Ian Hunter’s ninth solo album, recorded in 1995 but held back from major markets for more than a year while he secured new management, saw him working on a major project for the first time since the death of his close friend and collaborator Mick Ronson.
The guitarist’s absence is felt, as both a player and producer/sounding board, on a collection that only occasionally ripples with the surly attitude of yore. Ronno isn’t entirely out of the picture, though; one of the album’s all-too-infrequent highlights, the whispered ballad Michael Picasso, is a touching eulogy to a fallen comrade (‘People used to stare at the spider with the platinum hair/They thought you were immortal’).
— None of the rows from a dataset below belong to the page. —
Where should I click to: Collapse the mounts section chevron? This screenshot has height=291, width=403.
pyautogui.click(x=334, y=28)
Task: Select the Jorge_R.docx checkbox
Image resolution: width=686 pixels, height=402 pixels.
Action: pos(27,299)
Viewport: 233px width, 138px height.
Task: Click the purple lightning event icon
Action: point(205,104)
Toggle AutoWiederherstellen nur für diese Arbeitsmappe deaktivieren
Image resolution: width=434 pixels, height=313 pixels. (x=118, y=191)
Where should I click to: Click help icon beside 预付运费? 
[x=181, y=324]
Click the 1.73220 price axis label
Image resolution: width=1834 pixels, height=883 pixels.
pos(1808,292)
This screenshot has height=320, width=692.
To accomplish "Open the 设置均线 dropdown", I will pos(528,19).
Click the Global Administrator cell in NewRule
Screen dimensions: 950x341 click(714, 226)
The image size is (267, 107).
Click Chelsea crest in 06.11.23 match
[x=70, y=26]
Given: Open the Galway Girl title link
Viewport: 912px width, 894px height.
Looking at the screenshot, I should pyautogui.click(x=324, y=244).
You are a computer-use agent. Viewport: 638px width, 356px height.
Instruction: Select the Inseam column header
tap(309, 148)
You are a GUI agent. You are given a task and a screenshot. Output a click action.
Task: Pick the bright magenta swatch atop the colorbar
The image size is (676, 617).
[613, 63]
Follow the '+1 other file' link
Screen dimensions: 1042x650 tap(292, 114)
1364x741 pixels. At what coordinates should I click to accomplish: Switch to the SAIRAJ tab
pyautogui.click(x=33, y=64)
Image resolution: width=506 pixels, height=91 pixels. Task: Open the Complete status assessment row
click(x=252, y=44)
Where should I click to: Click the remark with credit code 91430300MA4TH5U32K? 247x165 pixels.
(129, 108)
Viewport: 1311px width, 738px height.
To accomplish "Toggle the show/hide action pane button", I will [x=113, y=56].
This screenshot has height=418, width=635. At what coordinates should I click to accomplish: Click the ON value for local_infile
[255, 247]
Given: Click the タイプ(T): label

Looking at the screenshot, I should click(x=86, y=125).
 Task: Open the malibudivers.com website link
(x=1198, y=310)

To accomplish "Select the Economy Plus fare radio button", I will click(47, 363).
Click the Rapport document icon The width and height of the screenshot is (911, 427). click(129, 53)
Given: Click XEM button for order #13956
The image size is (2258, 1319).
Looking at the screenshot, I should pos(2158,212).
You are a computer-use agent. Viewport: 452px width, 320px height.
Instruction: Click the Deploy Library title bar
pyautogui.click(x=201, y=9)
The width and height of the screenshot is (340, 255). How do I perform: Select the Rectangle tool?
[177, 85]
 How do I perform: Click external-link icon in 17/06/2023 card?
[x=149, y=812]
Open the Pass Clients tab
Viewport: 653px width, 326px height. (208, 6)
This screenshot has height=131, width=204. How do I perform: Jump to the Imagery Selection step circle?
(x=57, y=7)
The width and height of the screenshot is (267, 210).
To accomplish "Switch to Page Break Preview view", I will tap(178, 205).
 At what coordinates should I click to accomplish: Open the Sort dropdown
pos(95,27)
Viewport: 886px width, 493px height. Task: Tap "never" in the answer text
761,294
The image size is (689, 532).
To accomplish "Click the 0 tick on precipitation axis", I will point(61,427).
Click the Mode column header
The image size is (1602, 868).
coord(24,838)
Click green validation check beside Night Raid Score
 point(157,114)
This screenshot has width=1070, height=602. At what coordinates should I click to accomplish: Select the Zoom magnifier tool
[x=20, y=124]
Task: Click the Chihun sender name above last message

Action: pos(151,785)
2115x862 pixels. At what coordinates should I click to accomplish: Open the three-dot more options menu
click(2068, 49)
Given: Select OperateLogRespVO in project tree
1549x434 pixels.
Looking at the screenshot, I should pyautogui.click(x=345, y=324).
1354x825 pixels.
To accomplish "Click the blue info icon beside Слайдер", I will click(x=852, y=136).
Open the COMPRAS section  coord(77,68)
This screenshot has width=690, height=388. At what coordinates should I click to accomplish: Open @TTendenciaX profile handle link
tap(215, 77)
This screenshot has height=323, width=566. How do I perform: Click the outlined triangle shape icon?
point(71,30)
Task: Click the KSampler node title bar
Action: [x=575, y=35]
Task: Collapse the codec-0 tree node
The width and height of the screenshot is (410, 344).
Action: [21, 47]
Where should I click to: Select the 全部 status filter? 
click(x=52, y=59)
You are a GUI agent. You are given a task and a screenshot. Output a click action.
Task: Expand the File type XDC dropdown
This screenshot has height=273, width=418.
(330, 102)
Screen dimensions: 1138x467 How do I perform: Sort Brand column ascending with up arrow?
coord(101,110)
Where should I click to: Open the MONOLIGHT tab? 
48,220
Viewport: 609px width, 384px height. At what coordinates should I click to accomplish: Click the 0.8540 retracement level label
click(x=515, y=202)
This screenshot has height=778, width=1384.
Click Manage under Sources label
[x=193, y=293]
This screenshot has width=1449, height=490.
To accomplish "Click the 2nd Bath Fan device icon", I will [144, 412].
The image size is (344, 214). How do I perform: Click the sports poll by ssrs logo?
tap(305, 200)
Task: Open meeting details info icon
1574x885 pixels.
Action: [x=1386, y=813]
Most of the time, sadly, Hunter appears to be on autopilot; although the wit and cynicism of his lyrics is still in place they’re largely couched in workmanlike riffing and pedestrian melodies. The harmonica wail and bluesy strut of Something To Believe In finds him at (almost) full throttle, like Springsteen saddling up with the Stones, and the barrow-boy snarl of the title track recalls Mott The Hoople’s early years on Island Records.
The other side of the coin is represented by the stuttering, uncertain funk of Skeletons (In Your Closet) and the plodding bombast of Walk On Water. It wouldn’t be until 2001’s Rant that Hunter was once again fully in possession of the lippy confidence that informs his best work; here it’s largely the sound of a man treading water.